An Informal Definition of Goals for Embedded Agents
New framework conceptualizes AI goals as statistically dependent events within an agent's generative self-model.
A new conceptual framework for understanding the goals of advanced AI agents has been proposed by researcher Ashe Vazquez Nuñez. Published on the LessWrong forum as part of work done in the MATS 9.0 program under the mentorship of Richard Ngo, the post offers an 'informal definition' that breaks down how embedded agents—AIs that interact with an external environment—perceive and pursue objectives. The core idea is that such an agent inherently partitions the world into three components: itself ('the agent'), everything else ('the external world'), and the dynamics (like observations and actions) that connect them.

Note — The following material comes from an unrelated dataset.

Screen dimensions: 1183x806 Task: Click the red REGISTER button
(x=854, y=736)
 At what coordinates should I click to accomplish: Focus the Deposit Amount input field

Within this model, the agent maintains beliefs, conceptualized as a generative model of the world. Crucially, this includes a 'generative self-model' that represents the agent's own existence and its causal relationship to the world. The novel definition emerges here: an agent's goals are the probable future events within this self-model that are statistically dependent on its own actions. In simpler terms, a goal is something likely to happen, but only if the agent specifically acts to make it happen. This work builds upon and aims to informally explain more rigorous mathematical treatments of agent partitions by researchers like Abram Demski (2025) and Andrew Critch (2022).
- Defines goals for 'embedded agents'—AIs that interact with an external world through observations and actions.
- Proposes agents use a 'generative self-model' where goals are probable events dependent on the agent's own actions.
- Builds on formal mathematical work by Demski (2025) and Critch (2022) from the AI safety research community.
Why It Matters
Provides a clearer conceptual foundation for aligning advanced AI agents, a critical challenge in AI safety research.